A Arábia Saudita "intercetou com sucesso" um "míssil balístico" disparado contra a capital, Riade, pelos rebeldes Huthis do Iémen, indicou um responsável militar

O anúncio foi feito pelo coronel Turki Al-Maliki, porta-voz da coligação sob comando saudita que combate os rebeldes Huthis no Iémen.

Al-Maliki precisou que o míssil intercetado sobre Riade era "iraniano". O Irão é o grande rival regional da Arábia Saudita.

Os rebeldes huthis do vizinho Iémen já dispararam alguns mísseis contra Riade, que foram intercetados e destruídos.
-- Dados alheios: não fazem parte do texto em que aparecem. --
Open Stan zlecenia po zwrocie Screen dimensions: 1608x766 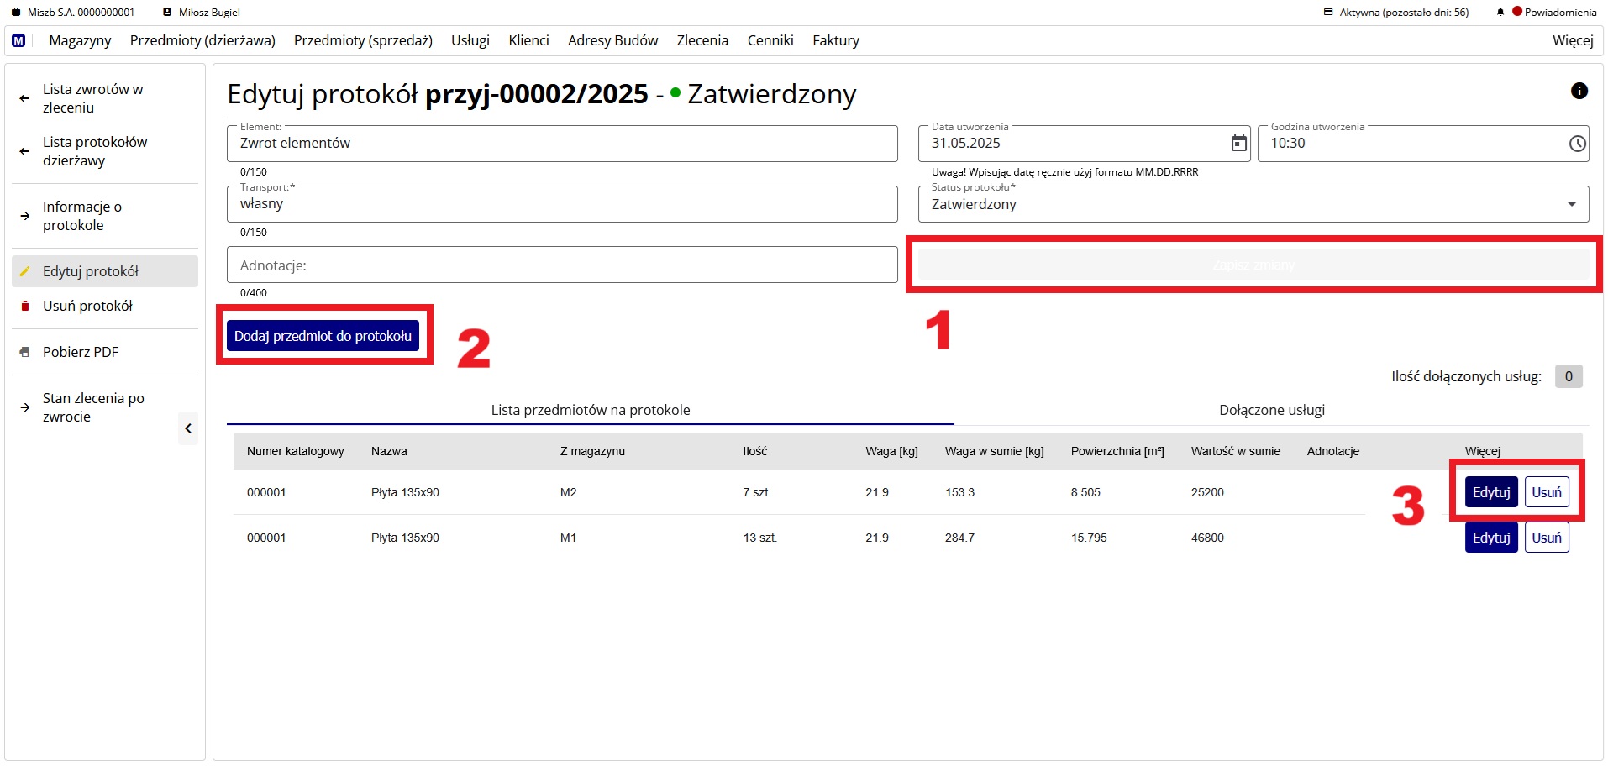(x=93, y=407)
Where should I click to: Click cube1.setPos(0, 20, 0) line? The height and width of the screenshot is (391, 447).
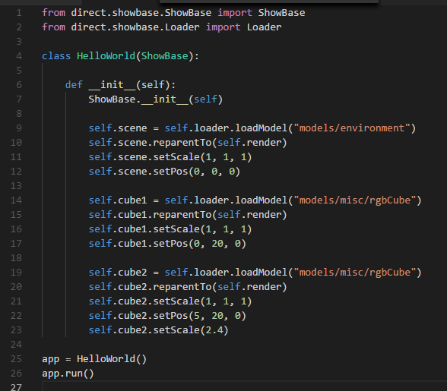pos(167,244)
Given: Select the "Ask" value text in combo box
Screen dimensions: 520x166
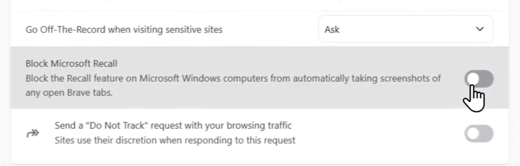Looking at the screenshot, I should 332,30.
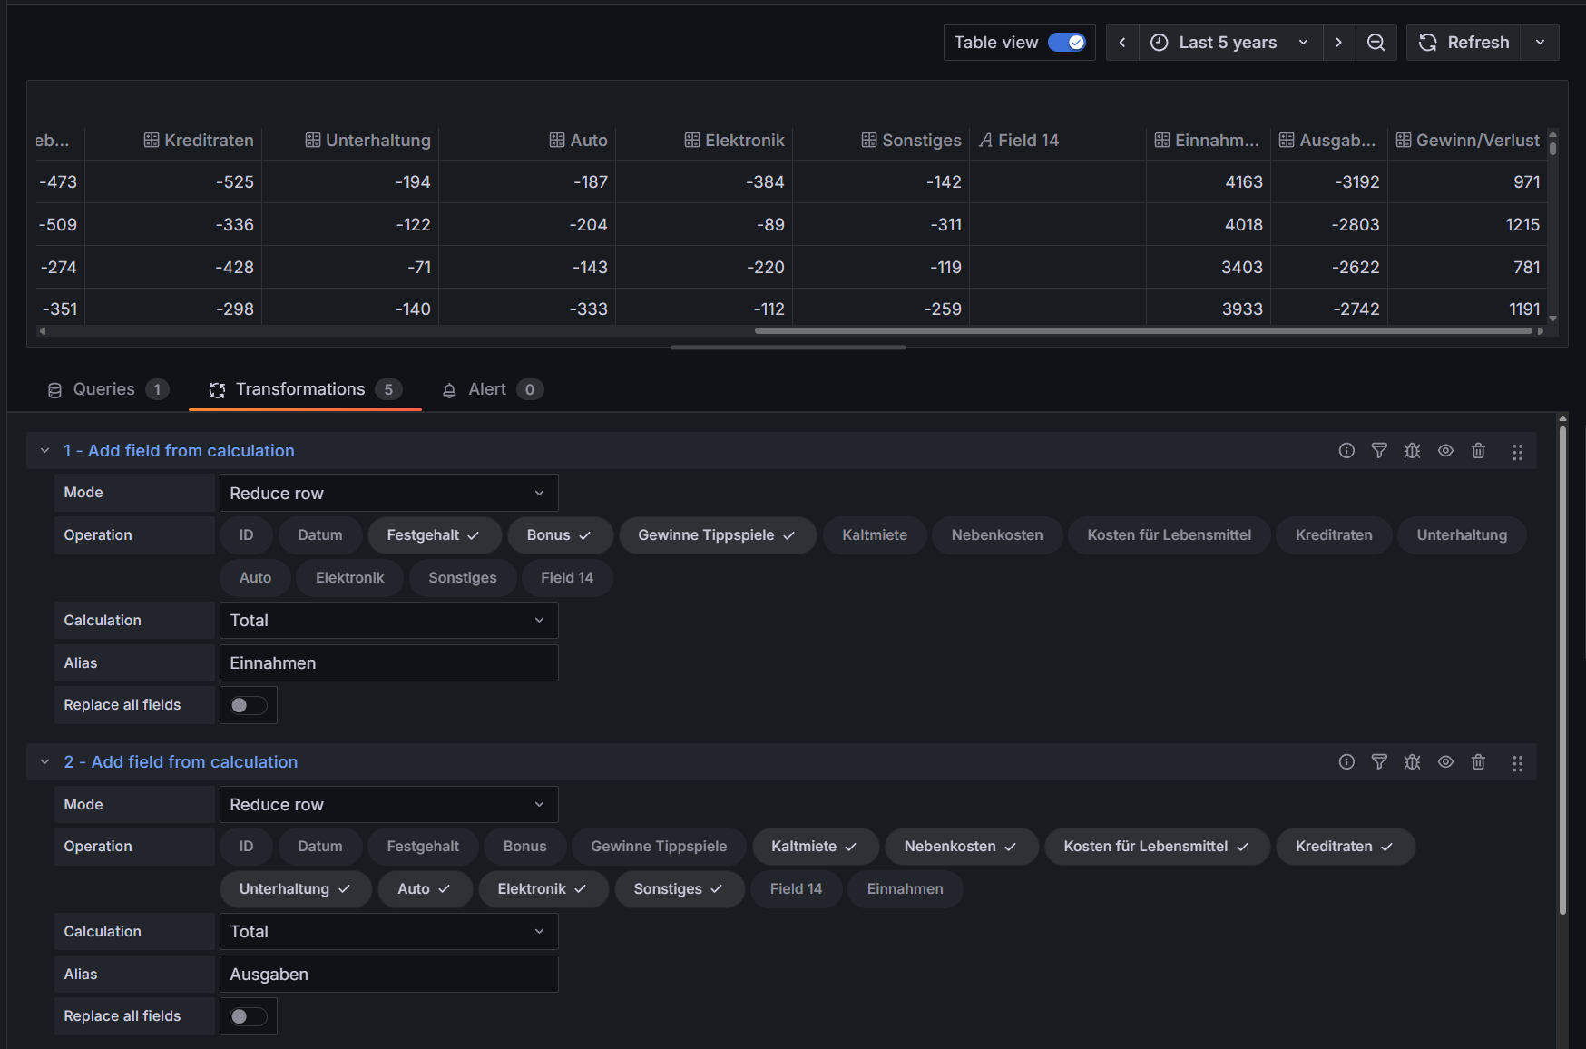Deselect the Kaltmiete field in transformation 2
The image size is (1586, 1049).
click(814, 847)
Dezenas de mísseis foram também lançados contra cidades sauditas no sul, próximas da fronteira

Antes, um jornalista da agência France Presse tinha dito ter ouvido três explosões no céu de Riade e outros habitantes da capital falaram nas redes sociais de uma explosão e fumo.

Os rebeldes huthis do vizinho Iémen já dispararam alguns mísseis contra Riade, que foram intercetados e destruídos. Dezenas de mísseis foram também lançados contra cidades sauditas no sul, próximas da fronteira.

Um fragmento de um míssil matou o mês passado um egípcio residente em Riade, a primeira morte registada na capital saudita devido aos ataques de mísseis dos Huthis.

Responsável militar disse que foram destruídos hoje no sul da Arábia Saudita dois veículos aéreos não tripulados (drones) lançados pelos rebeldes iemenitas

A Arábia Saudita intervém militarmente no Iémen desde 2015, dirigindo uma coligação internacional que apoia o governo reconhecido internacionalmente, contra os rebeldes Huthis.

O porta-voz da coligação disse também que foram destruídos hoje no sul da Arábia Saudita dois veículos aéreos não tripulados (drones) lançados pelos rebeldes iemenitas.

Al-Maliki adiantou que um dos drones se dirigia "para o aeroporto saudita de Abha" e o outro para uma "zona civil" em Jazan.

Mais de 10.000 iemenitas já morreram no conflito

Após examinar os restos do primeiro drone, verificou-se que se tratava de um veículo não tripulado "Huthi" e de "fabrico iraniano", que tinha como objetivo "o aeroporto protegido", indicou ainda o coronel.

Mais de 10.000 iemenitas já morreram no conflito.